WORK INSTRUCTIONS: Please list every line of the records below that contains the string "size", copying each of those lines in full.

--- START OF MATERIALS PROVIDED ---

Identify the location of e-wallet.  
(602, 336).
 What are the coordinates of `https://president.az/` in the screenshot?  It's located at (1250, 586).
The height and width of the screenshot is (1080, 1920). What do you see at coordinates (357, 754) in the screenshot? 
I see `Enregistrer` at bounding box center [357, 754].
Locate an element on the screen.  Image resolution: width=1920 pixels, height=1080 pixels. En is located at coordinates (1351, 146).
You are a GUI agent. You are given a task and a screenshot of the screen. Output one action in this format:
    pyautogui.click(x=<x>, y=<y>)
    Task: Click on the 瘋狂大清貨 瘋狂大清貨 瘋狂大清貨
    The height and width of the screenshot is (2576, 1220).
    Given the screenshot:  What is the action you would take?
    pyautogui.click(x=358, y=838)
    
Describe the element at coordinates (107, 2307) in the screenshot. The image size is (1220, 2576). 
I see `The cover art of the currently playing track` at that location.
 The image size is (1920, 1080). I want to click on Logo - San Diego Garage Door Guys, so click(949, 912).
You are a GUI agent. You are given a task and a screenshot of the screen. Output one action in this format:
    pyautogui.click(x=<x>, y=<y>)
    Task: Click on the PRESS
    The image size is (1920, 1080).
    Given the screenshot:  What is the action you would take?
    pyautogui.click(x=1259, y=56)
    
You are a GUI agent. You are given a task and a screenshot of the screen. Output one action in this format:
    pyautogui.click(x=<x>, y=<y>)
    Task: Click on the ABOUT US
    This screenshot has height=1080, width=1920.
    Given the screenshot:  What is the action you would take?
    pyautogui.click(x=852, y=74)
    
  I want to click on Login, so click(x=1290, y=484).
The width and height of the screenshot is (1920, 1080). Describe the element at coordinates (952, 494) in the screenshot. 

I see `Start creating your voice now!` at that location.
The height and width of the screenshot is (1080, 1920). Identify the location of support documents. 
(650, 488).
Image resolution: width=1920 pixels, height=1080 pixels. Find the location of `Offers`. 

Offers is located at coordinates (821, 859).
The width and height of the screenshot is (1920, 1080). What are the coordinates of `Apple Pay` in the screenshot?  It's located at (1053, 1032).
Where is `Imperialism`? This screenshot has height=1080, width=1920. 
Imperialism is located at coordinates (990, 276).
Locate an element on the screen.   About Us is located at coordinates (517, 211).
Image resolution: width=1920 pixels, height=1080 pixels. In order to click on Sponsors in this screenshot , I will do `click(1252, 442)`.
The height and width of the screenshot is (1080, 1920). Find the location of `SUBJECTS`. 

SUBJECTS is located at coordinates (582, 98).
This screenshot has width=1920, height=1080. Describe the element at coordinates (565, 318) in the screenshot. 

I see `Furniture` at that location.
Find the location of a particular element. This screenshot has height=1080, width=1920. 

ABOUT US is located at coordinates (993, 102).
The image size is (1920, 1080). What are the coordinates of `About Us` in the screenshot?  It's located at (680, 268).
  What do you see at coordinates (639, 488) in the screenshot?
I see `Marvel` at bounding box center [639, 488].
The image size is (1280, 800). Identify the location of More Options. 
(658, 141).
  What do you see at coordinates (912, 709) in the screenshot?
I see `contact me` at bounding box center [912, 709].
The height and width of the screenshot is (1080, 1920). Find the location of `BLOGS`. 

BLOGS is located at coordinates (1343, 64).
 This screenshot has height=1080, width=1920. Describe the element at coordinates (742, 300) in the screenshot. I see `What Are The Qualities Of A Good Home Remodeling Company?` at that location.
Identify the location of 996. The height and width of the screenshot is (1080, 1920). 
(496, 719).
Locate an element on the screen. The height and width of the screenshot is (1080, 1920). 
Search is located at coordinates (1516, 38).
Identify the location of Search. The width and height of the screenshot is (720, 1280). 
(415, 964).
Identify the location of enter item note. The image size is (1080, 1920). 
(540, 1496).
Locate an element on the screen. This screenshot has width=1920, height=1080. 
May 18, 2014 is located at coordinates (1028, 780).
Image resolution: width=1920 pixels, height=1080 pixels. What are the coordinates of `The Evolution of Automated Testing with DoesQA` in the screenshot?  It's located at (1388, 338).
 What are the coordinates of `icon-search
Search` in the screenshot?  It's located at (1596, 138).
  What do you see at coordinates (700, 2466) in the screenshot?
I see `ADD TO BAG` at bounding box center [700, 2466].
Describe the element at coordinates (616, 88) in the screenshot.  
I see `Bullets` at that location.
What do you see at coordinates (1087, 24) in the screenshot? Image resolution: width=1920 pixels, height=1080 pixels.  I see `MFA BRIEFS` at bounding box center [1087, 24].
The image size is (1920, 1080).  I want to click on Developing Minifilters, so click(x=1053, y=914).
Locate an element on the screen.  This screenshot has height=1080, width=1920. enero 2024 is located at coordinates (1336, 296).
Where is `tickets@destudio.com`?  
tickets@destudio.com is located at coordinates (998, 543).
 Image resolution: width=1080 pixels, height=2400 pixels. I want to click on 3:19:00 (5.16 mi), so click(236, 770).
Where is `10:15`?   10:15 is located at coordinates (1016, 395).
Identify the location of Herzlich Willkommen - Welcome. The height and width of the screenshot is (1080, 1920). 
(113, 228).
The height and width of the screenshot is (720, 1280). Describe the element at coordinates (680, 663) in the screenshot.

--- END OF MATERIALS PROVIDED ---

WRITTEN RESPONSE:
Describe the element at coordinates (107, 2307) in the screenshot. The image size is (1220, 2576). 
 The image size is (1920, 1080). I want to click on Logo - San Diego Garage Door Guys, so click(949, 912).
    The image size is (1920, 1080).
The image size is (1920, 1080). What are the coordinates of `About Us` in the screenshot?  It's located at (680, 268).
The image size is (1280, 800). Identify the location of More Options. 
Identify the location of enter item note. The image size is (1080, 1920). 
The image size is (1920, 1080).  I want to click on Developing Minifilters, so click(x=1053, y=914).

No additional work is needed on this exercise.